Wie geht es jetzt weiter?
Jetzt steht erstmal der Wahlkampf mit der SPD an, also wundert Euch nicht, wenn ich mit Peer Steinbrück an euer Tür klingle… Ansonsten werde ich noch die letzten Sonnenstrahlen genießen und mich auf mein Studium einstellen. Zum kommenden Wintersemester werde ich in Freiburg anfangen Jura zu studieren.

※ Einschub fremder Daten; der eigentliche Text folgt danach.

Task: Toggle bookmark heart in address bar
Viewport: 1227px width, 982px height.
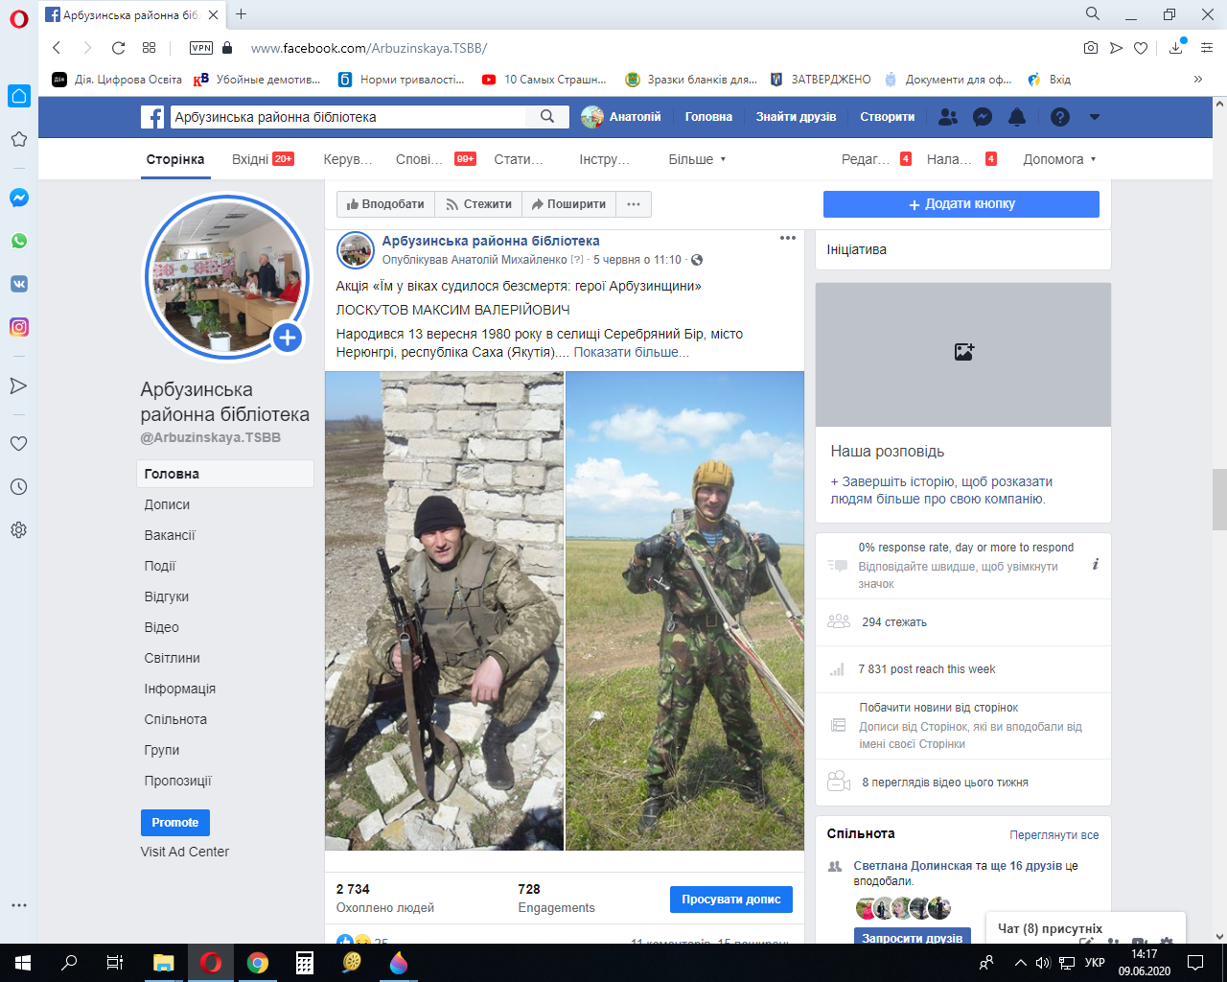Action: [x=1141, y=48]
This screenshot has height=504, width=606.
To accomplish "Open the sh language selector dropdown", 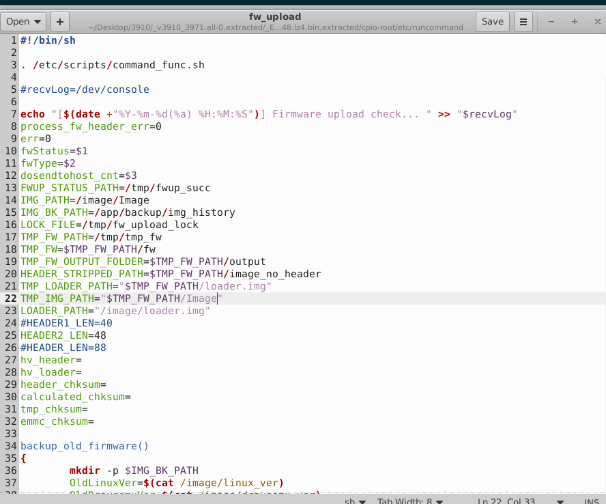I will click(354, 501).
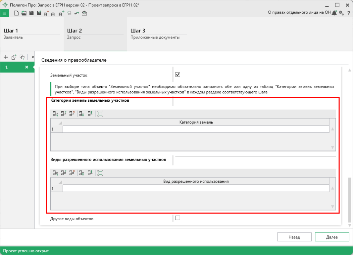Uncheck the Земельный участок checkbox

coord(178,74)
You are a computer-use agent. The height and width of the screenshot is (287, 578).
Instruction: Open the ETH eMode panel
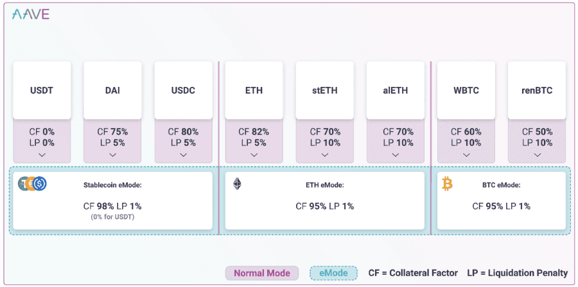[x=324, y=200]
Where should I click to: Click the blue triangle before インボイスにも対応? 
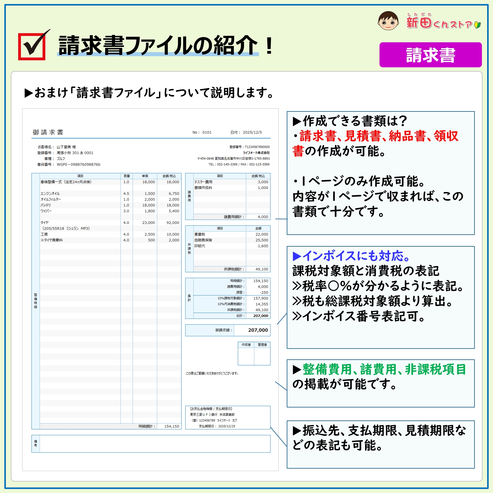pos(297,256)
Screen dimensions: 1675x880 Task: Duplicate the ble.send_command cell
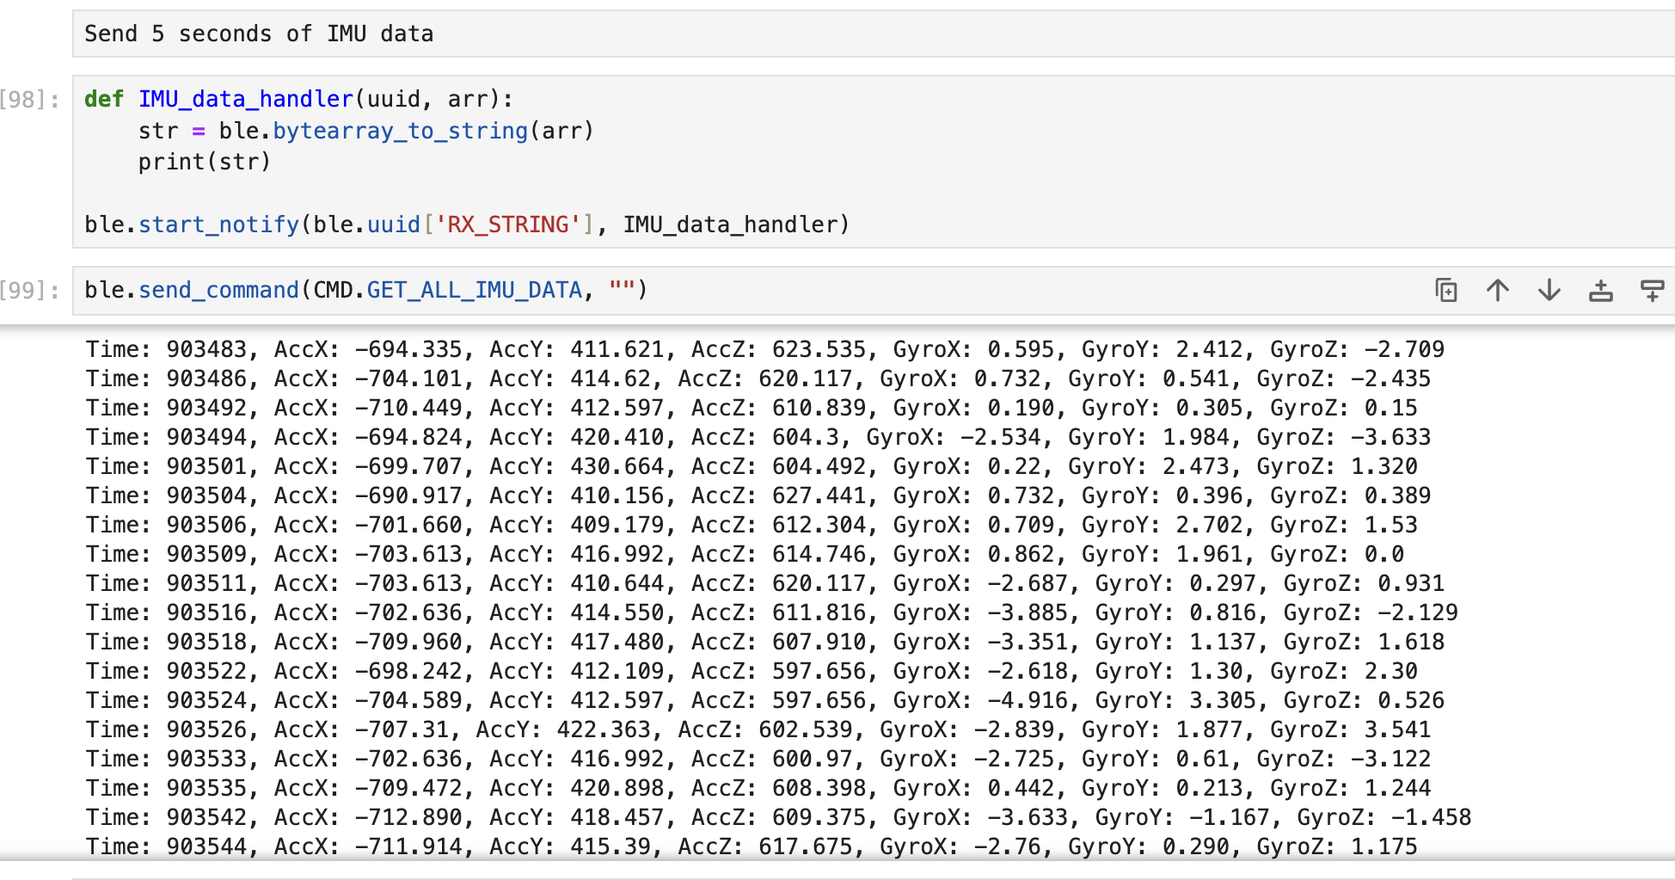point(1446,291)
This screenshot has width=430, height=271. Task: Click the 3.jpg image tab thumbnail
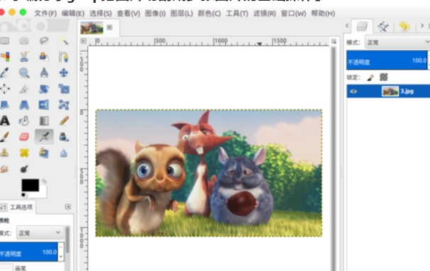(92, 28)
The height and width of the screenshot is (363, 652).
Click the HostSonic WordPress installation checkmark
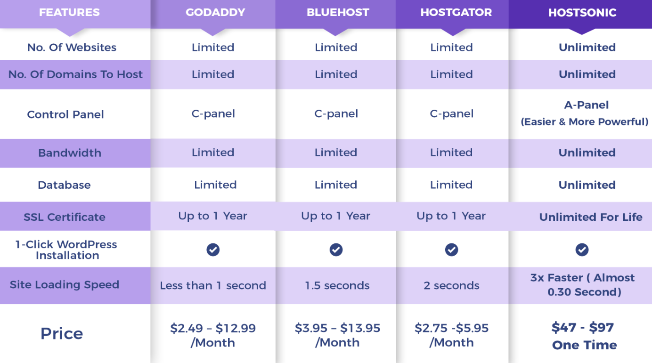(x=582, y=250)
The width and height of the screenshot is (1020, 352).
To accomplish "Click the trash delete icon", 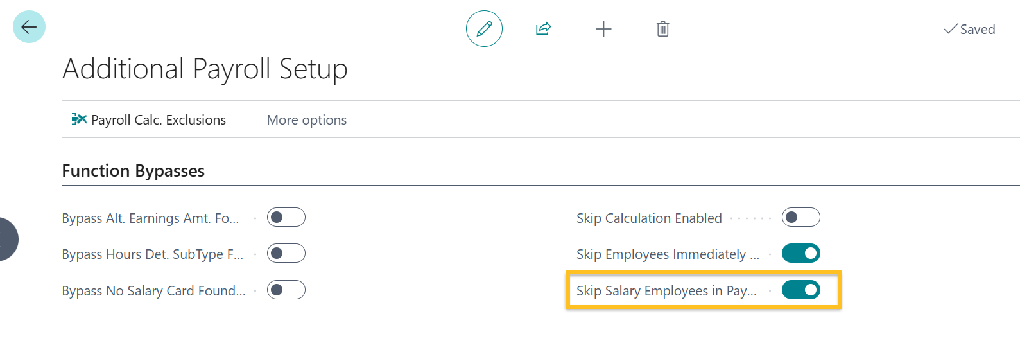I will point(662,29).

Dies ist der letzte Blogbeitrag über mein Jahr in Ungarn. Mir hat das Schreiben immer sehr viel Freude bereitet, auch wenn ich nicht so oft dazu gekommen bin. Ich hoffe, Euch hat das Lesen einen interessanten Einblick in ein Land und eine Region verschafft, die bei vielen Deutschen immer noch als „Ostblock“ gilt; über die man sich hierzulande arrogant erhebt und erstaunt ist, dass es dort Spülmaschinen gibt.
Vielleicht werde ich das Bloggen in anderen Form weiterführen.